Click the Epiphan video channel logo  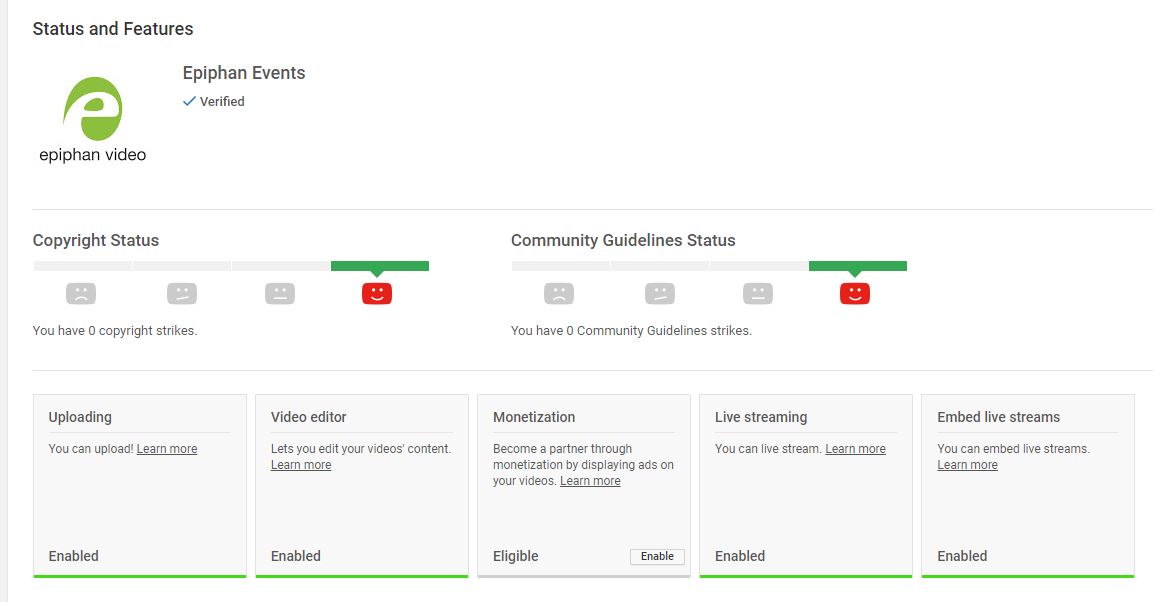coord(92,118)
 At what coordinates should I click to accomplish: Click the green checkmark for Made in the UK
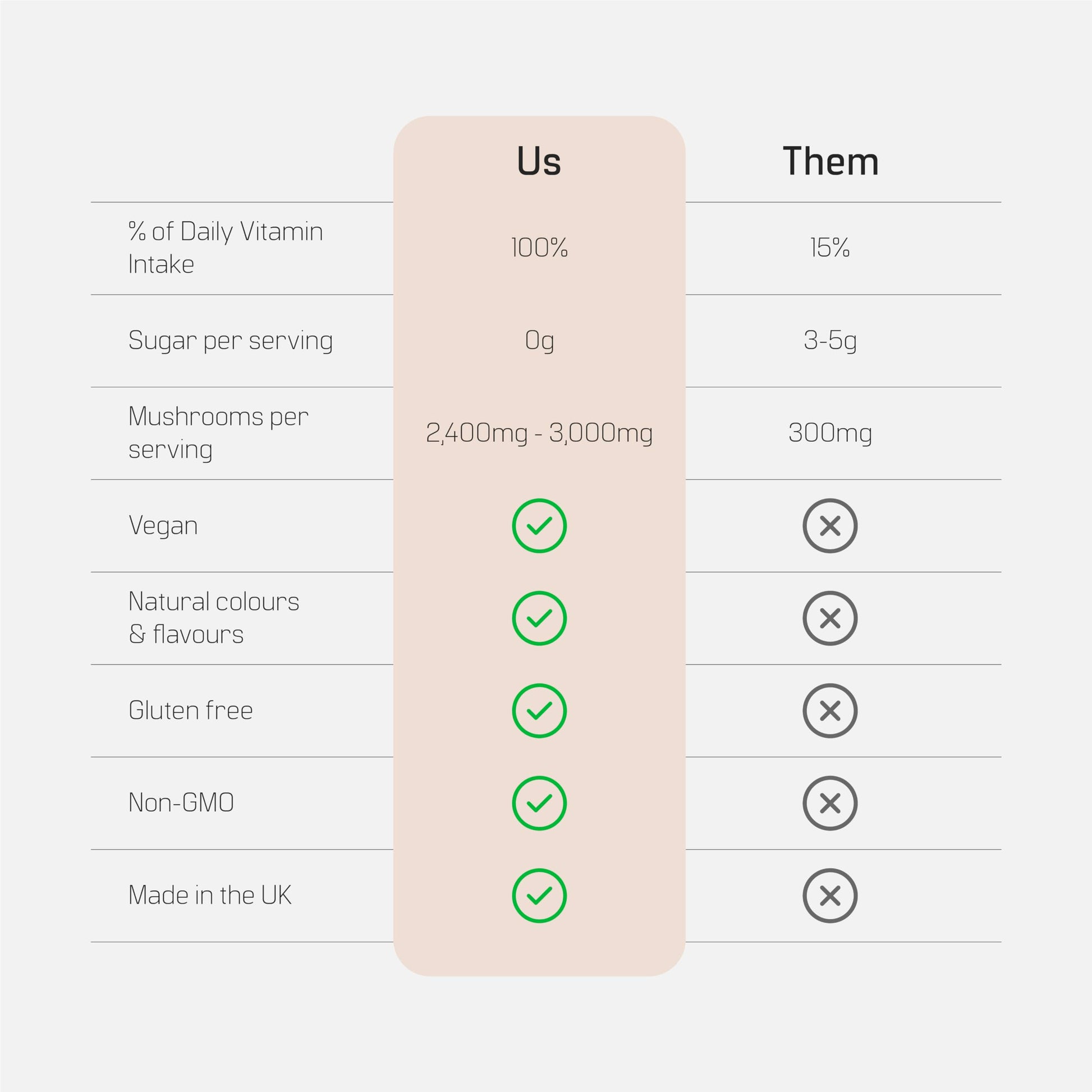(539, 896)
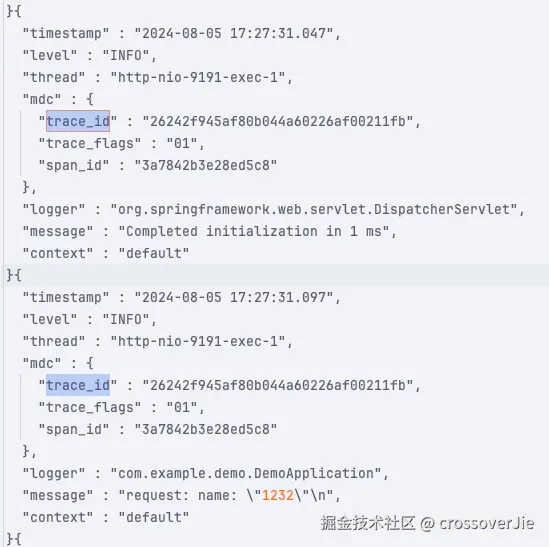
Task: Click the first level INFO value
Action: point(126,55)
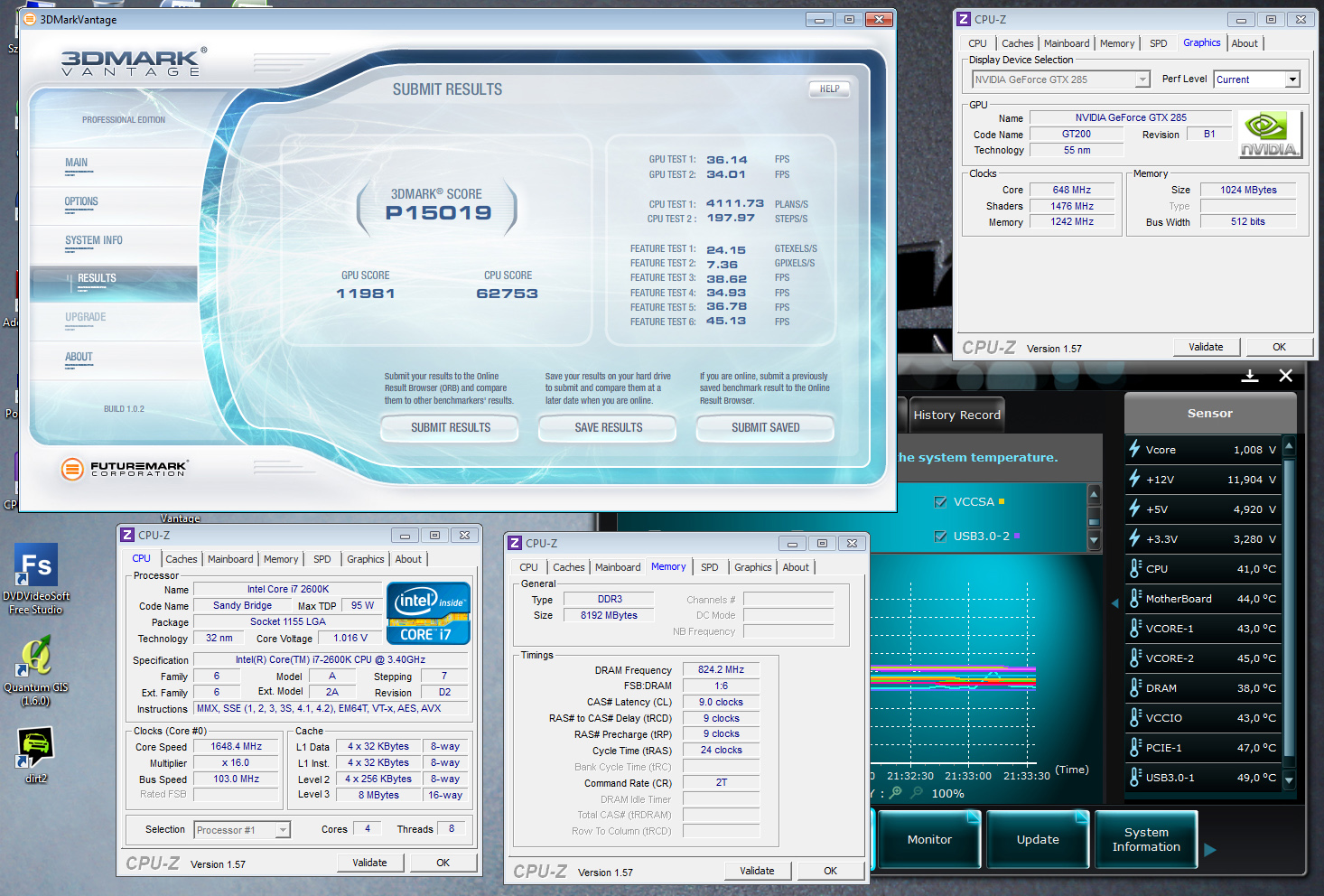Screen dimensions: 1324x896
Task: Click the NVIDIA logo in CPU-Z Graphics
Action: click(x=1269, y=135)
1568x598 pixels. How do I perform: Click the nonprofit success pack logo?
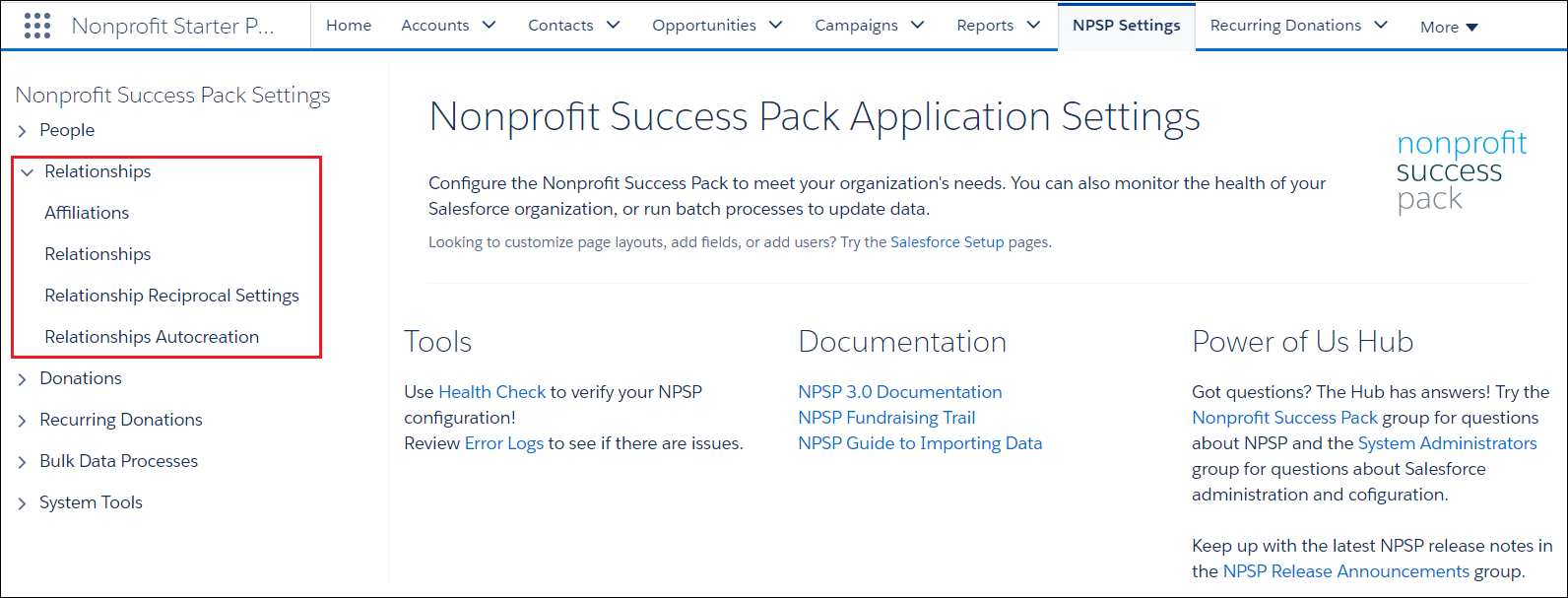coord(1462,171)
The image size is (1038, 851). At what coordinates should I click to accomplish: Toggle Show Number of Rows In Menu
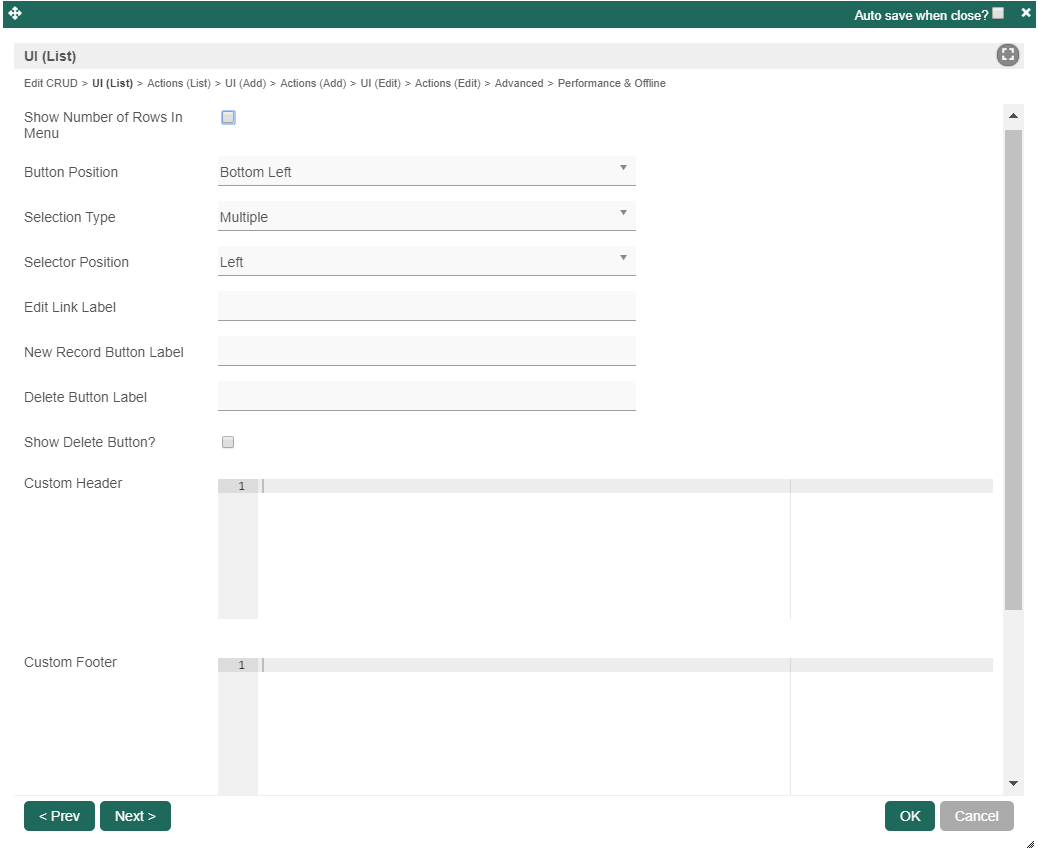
----------
→ REQUIRED WORK
Your answer must be only the lines from the one that holds "At what coordinates should I click to accomplish: Click" to the end of the listing, each restated word for word, with both ends kept and pictures left out.

→ ANSWER SECTION
 At what coordinates should I click to accomplish: Click the green checkmark for Made in the UK
(539, 896)
Task: Click the first level INFO value
Action: point(126,55)
Screen dimensions: 1324x896
Task: Click the NVIDIA logo in CPU-Z Graphics
Action: click(x=1269, y=135)
1568x598 pixels. How do I perform: Click the nonprofit success pack logo?
coord(1462,171)
The image size is (1038, 851). At what coordinates should I click to accomplish: Toggle Show Number of Rows In Menu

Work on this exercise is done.